Em segundo lugar, após 7 anos de uma piora continuada nas condições econômicas e
sociais dos palestinos de um modo geral, os políticos americanos e israelenses
persistiram em alardear seu sucesso, excluindo a ONU e outras partes interessadas,
dobrando a mídia de acordo com suas vontades, distorcendo a realidade, transformando-a em
vitórias efêmeras da "paz". Com todo o mundo árabe pegando em armas contra as
forças israelenses e os tanques demolindo os prédios civis palestinos, com quase 100
mortos e quase 2.000 feridos, inclusive muitas crianças, e com os palestinos israelenses
se revoltando contra o tratamento de terceira classe dado a eles, o desestruturado status
quo está se desmantelando. Isolado na ONU e odiado em qualquer parte do mundo
árabe, os Estados Unidos e seu presidente pato manco, pouco podem fazer..
Tão pouco o podem as lideranças árabe e israelense,
muito embora eles provavelmente construam um outro acordo interino. Extraordinário tem
sido o silêncio virtual do sionismo nos Estados Unidos, Europa e Israel. O massacre de
jovens palestinos continua enquanto apoiam a brutalidade israelense ou expressam seu
desapontamento com a ingratidão palestina. Pior de tudo é a mídia americana,
amedrontada diante do lobby israelense, com comentaristas e âncoras tecendo relatos
distorcidos sobre "fogo cruzado" e "violência palestina",sem fazerem
referência ao fato de que Israel é que está ocupando militarmente a Palestinas e que os
palestinos estão lutando, e não "cercando Israel", como disse Madeleine
Albright. Enquanto os Estados Unidos comemoram a vitória sérvia sobre Milosevic, Clinton
e seus ajudantes se recusam a ver na insurreição palestina a mesma espécie de luta
contra a injustiça.
Minha suposição é a de que a nova intifada palestina é dirigida a Arafat, que desviou
seu povo com falsas promessas e mantém uma bateria de oficiais corruptos que detêm o
monopólio comercial, ainda que administrado de forma incompetente e fraca em seu nome.
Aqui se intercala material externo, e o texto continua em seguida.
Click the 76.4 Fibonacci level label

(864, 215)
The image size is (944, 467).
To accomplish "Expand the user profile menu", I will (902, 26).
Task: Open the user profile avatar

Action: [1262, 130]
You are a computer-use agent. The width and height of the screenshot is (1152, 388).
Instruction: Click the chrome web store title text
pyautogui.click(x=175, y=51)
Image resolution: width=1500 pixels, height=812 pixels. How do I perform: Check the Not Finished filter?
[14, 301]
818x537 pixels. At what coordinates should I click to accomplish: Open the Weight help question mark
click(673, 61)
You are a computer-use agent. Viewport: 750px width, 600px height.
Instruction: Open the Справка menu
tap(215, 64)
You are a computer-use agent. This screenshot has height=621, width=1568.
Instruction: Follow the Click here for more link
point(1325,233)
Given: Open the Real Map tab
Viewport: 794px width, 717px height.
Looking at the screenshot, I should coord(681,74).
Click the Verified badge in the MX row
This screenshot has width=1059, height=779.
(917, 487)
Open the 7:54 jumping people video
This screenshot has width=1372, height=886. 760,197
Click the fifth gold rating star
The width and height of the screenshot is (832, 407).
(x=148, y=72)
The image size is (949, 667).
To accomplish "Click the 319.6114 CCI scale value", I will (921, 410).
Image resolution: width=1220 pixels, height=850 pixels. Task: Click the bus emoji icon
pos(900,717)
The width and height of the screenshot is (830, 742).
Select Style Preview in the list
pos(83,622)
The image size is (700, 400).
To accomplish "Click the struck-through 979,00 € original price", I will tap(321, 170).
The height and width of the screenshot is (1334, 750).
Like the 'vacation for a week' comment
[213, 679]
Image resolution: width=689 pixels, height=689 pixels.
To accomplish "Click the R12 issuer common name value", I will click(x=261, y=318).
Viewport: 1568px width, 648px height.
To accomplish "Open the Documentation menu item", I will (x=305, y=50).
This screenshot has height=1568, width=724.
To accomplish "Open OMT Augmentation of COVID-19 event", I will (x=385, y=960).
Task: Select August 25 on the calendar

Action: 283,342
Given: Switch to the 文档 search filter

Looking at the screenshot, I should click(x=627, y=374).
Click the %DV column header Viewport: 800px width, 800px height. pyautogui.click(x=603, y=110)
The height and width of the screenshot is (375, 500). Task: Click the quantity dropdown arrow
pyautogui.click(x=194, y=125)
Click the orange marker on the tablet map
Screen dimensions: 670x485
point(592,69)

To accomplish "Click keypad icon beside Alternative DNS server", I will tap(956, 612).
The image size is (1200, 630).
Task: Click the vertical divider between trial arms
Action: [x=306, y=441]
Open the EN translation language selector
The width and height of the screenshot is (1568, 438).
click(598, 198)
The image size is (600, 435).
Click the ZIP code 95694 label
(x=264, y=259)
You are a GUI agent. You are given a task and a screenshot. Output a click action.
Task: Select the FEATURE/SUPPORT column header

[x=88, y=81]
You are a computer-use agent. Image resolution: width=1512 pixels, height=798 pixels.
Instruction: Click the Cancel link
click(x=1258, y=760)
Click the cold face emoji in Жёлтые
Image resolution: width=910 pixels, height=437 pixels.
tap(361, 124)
60% do orçamento público são desembolsados por Arafat para a burocracia e segurança,
somente 2% vão para a infraestrutura. Há três anos atrás, seus contadores admitiram
que US$400 milhões desapareceram. Seus padrinhos internacionais aceitam isto em nome do
"processo de paz", certamente a frase mais odiada do léxico palestino dos dias
atuais.
Aos poucos,está surgindo entre os principais palestinos israelenses da Cisjordânia, de
Gaza e da diáspora, um plano alternativo de paz e de liderança. Milhares desses
palestinos assinaram um conjunto de declarações que tem grande apoio popular: não à
estrutura de Oslo; não comprometer as Resoluções da ONU (242, 338 e 194), que serviram
de base para a convocação da Conferência de Madrid, em 1991; remoção de todos os
assentamentos e estradas militares; evacuação de todos os territórios anexados ou
ocupados em 1967; boicote aos produtos e serviços israelenses. Na verdade, um novo
sentimento pode ser percebido de que somente um movimento de massa contra o apartheid
israelense (semelhante ao da África do Sul) funcionará. Certamente Barak e Albright
erram ao responsabilizarem Arafat pelo que ele não controla inteiramente. Ao invés de
rejeitar a nova estrutura que está sendo proposta, os defensores de Israel deveriam se
lembrar de que a questão da Palestina refere-se a todo um povo e não a um líder velho e
desacreditado. Além do mais, a paz Palestina/Israel somente poderá ser feita entre
iguais, isto é, desde que a ocupação militar tenha terminado. Nenhum palestino, nem
mesmo Arafat, pode aceitar menos do que isso.